One useful framework for building an analytic development life cycle comes from considering how software projects are generally run today, and applying those same principles to data science assets. As industry leaders, Open Data Group has come to understand what it means to design an ideal analytic development life cycle for our customers by applying those same principles. In addition, we have identified some of the common pitfalls to avoid that will impede your analytic journey. Most issues come from the different focus and ownership of each stage, which may reside with different people and a lack of well-defined processes. Some of the more overlooked considerations include:
- Data compliance – Data will come from different sources across the analytic development life cycle journey. For example, Dev may leverage smaller, curated data sets while production is exposed to the more natural and wild data. It’s possible each stage may even find different name mappings of the same data. It’s important to require the model creator (e.g. the data science team) to define the schema for their model.
- Model code is execution ready – another large issue is that the Dev environment may leverage different tooling and software from the downstream process steps. It’s important to give the model creation team a requirement to PROVE the model is execution ready, in the production execution framework chosen by the organization.
- Model is safe – the organization should provide processes and tooling to ensure to every extent possible the model is safe for execution. Teams should be able to enforce library restrictions, have registered images of containers, and provide clear documentation of the underlying assets to prevent unwanted access or operations from impacting mission critical systems.
- Model is governed – as analytic assets become more like IP, and as they solve for business cases that may be regulated, organizations must develop the ability to track and maintain model lineage and metadata. Questions like “what data was used to train this model?” and “which libraries were used in producing these scores?” should be easily and readily answered.
- Model is monitored – business teams will expect to know if and when an issue occurs with their mission critical analytic. Systems of data capture, monitoring systems and data logging should be in place to allow for intelligent action, alerts and automated responses when an issue is found.

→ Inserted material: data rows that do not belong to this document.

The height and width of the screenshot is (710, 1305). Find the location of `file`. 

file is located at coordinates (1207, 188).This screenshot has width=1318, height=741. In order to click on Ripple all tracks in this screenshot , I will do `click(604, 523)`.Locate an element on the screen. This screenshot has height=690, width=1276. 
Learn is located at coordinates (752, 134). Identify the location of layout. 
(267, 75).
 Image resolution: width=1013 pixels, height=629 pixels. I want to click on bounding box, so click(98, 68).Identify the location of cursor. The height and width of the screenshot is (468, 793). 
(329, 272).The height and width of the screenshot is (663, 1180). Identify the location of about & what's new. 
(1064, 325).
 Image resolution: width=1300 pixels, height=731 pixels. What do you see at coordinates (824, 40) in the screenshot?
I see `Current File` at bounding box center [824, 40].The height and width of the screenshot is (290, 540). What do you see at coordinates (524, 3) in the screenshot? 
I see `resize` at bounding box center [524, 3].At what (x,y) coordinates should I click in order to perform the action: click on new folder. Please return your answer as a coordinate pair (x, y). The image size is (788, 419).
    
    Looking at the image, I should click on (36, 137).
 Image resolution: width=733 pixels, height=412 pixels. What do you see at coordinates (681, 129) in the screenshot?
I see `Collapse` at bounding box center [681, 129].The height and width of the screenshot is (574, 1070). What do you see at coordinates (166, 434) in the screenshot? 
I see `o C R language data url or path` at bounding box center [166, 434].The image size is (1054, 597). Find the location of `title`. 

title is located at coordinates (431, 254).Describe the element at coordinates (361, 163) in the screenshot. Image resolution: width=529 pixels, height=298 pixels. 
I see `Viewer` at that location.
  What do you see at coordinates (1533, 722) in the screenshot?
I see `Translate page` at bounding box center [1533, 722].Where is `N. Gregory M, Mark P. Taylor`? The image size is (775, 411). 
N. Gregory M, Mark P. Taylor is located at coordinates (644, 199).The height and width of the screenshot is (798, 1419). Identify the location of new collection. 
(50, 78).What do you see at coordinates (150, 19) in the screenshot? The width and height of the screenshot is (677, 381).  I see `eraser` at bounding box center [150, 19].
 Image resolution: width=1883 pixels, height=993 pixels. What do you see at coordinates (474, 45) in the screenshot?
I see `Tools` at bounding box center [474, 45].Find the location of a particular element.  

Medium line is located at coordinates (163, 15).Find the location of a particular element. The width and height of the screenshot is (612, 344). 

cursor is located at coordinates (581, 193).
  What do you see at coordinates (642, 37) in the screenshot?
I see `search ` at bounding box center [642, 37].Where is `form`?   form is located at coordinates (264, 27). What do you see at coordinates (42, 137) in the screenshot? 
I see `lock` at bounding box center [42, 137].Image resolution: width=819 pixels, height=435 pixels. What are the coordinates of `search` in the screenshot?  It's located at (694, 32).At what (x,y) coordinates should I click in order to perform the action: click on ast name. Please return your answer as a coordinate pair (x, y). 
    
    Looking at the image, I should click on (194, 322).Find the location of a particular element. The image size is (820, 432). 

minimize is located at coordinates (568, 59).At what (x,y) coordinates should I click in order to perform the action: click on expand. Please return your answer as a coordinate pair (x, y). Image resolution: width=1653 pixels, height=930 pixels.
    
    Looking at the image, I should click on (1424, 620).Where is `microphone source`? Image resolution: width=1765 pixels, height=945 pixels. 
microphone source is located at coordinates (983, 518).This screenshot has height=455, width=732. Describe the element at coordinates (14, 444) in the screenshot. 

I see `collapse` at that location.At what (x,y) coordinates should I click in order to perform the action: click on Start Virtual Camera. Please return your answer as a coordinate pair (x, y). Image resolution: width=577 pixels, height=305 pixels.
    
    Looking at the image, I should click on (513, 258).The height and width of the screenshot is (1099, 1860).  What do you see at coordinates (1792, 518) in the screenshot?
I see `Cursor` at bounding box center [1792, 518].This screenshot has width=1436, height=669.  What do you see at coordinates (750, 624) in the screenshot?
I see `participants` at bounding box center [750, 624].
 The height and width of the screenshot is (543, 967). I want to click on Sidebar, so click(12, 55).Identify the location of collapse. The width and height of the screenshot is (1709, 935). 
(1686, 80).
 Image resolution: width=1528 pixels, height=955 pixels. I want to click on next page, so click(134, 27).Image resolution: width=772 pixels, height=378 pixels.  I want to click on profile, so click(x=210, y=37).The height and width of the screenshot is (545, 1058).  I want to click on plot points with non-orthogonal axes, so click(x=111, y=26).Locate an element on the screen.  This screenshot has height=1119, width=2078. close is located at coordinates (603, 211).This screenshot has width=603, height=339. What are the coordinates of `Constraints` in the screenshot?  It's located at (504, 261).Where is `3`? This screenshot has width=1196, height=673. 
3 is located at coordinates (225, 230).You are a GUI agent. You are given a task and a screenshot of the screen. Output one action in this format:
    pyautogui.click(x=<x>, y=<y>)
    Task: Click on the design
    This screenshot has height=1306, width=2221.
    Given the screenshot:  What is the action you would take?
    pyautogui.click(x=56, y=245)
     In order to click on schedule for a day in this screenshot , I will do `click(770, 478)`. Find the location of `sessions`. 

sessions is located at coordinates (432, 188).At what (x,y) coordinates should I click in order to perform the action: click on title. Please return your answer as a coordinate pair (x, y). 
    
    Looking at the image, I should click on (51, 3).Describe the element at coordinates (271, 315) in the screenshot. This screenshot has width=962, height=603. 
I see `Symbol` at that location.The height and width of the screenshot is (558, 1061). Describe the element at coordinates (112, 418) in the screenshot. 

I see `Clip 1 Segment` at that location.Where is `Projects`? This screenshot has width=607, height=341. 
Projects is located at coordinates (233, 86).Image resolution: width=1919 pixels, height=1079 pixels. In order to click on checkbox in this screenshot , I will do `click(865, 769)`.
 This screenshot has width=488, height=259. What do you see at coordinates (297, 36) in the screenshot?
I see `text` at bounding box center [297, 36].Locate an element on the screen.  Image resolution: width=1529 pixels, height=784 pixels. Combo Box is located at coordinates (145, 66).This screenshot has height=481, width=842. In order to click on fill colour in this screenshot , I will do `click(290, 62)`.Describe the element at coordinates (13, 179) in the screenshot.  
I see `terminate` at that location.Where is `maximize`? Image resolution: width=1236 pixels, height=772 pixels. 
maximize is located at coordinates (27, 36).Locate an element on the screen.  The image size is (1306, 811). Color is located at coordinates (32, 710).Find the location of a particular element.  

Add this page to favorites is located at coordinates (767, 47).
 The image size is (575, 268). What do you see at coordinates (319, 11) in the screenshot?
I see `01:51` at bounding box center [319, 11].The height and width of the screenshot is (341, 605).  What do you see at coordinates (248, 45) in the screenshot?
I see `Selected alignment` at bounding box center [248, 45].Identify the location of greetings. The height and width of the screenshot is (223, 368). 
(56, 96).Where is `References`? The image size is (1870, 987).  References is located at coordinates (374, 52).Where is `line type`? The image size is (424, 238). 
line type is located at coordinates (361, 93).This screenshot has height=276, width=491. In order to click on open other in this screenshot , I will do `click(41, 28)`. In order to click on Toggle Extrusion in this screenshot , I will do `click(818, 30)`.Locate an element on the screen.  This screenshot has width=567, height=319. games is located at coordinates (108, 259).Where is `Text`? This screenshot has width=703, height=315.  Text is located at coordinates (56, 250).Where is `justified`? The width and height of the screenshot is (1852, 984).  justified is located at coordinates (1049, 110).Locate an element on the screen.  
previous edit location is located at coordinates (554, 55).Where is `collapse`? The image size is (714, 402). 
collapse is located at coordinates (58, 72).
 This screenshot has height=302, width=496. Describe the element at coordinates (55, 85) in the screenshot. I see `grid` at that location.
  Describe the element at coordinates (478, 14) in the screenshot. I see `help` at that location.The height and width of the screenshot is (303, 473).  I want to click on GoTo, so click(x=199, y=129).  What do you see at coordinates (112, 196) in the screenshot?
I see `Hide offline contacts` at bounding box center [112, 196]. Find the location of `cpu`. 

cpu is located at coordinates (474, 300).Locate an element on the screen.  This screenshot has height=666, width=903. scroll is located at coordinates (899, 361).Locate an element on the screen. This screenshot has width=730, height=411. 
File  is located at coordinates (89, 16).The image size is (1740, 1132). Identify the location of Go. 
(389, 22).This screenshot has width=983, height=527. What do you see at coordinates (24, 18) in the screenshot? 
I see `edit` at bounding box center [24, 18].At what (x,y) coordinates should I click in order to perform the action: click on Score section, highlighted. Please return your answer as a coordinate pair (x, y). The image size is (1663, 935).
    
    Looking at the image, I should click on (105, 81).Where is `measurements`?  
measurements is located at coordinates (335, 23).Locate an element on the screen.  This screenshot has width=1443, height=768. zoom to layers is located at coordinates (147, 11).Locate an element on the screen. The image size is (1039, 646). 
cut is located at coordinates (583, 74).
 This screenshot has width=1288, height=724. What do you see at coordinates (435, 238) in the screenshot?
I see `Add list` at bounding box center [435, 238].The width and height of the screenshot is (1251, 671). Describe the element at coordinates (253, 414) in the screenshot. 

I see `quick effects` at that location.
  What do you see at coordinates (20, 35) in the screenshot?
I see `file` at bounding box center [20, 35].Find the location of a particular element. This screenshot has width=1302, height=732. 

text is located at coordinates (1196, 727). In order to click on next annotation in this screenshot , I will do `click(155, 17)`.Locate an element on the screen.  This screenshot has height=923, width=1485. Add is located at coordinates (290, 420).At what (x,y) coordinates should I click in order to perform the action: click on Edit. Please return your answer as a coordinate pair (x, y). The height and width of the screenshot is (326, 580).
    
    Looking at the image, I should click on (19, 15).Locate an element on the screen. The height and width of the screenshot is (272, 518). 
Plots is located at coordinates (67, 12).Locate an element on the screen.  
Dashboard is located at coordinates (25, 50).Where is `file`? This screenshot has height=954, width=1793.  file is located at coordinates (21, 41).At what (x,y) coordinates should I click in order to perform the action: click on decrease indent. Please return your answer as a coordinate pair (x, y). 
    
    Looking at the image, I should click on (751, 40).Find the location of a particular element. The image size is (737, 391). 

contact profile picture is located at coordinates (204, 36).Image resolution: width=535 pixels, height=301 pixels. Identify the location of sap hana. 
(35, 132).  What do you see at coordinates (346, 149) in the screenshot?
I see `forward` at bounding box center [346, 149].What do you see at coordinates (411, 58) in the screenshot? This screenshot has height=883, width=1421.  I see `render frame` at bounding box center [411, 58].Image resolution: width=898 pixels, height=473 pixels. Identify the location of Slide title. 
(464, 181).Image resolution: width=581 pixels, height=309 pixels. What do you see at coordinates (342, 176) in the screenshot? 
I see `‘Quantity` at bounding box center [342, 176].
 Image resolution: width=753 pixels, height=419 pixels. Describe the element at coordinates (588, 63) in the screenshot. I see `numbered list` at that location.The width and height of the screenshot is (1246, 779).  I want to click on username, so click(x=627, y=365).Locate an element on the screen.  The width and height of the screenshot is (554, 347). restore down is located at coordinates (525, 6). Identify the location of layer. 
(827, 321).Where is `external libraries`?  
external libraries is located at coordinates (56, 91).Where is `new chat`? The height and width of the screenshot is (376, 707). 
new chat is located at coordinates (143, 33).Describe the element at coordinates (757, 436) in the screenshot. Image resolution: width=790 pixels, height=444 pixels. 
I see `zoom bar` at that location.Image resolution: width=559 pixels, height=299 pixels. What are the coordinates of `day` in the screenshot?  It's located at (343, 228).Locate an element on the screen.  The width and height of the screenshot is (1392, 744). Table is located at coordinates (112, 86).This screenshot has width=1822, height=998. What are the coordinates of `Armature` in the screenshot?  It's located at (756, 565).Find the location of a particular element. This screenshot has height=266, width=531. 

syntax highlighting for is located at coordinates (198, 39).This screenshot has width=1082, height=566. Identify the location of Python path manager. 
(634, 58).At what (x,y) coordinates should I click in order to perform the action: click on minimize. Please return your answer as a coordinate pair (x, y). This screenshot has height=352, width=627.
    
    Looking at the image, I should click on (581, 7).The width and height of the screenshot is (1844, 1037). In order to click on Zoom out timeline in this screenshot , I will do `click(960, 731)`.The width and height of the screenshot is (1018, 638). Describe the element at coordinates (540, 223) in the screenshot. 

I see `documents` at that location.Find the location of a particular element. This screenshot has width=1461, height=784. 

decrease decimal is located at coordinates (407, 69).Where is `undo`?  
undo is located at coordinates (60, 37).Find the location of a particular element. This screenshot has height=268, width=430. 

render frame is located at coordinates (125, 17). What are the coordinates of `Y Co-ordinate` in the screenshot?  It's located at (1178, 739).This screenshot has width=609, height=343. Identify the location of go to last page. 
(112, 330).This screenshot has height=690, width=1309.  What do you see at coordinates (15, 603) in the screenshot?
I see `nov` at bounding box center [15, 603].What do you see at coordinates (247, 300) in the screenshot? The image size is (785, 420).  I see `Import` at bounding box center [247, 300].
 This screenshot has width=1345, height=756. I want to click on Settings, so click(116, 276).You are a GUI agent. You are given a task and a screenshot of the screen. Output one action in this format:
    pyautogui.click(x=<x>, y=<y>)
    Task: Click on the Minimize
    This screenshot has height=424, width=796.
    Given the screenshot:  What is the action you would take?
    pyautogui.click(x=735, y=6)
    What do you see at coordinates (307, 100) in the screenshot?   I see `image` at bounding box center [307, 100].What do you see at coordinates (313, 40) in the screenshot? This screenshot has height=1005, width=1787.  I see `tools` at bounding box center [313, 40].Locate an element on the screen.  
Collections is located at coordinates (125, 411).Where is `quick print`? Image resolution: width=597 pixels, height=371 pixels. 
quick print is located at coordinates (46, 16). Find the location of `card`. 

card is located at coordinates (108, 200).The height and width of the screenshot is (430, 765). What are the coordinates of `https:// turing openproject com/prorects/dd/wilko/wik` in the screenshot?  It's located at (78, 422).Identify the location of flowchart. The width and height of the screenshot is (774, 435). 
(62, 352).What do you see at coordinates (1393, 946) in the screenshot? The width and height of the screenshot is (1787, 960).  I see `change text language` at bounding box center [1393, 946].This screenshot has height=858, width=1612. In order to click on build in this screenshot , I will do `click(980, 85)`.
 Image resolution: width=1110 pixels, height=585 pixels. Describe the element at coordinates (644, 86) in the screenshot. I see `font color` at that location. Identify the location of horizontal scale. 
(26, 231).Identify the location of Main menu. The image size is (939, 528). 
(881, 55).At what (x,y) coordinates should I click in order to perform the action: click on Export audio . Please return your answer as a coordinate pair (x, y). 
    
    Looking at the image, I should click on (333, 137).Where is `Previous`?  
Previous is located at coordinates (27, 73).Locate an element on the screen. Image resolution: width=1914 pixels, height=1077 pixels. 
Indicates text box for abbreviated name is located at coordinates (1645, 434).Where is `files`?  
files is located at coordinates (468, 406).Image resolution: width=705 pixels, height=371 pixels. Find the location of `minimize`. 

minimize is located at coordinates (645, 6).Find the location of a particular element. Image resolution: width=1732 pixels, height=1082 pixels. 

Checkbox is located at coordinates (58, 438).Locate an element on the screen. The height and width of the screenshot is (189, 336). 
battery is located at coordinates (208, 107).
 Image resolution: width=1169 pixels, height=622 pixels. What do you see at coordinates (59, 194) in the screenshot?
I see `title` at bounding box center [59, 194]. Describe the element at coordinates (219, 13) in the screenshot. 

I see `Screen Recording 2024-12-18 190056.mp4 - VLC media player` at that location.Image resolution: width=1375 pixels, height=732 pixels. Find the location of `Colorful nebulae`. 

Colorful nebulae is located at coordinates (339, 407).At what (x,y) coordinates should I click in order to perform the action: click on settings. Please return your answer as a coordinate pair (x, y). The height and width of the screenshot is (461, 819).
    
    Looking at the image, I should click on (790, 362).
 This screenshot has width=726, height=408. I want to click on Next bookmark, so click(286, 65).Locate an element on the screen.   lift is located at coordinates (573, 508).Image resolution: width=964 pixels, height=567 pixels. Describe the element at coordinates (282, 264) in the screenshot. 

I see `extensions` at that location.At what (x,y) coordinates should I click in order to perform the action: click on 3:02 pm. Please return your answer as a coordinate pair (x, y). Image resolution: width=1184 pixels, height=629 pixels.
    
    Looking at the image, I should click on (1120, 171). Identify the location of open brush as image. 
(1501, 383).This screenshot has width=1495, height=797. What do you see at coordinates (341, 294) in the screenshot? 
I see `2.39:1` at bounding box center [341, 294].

In the end, it starts to become apparent that a standard, agnostic way to execute, monitor and manage each analytic asset is required. New approaches, such as combining FastScore, by Open Data Group with a well thought out analytic development life cycle, allows for the journey of analytic models to move and organically scale with the production needs of the organization. The right deployment approach will be agnostic to other choices in the enterprise and will be capable of enabling the analytic development life cycle that is required for long-term value creation from the analytics investment.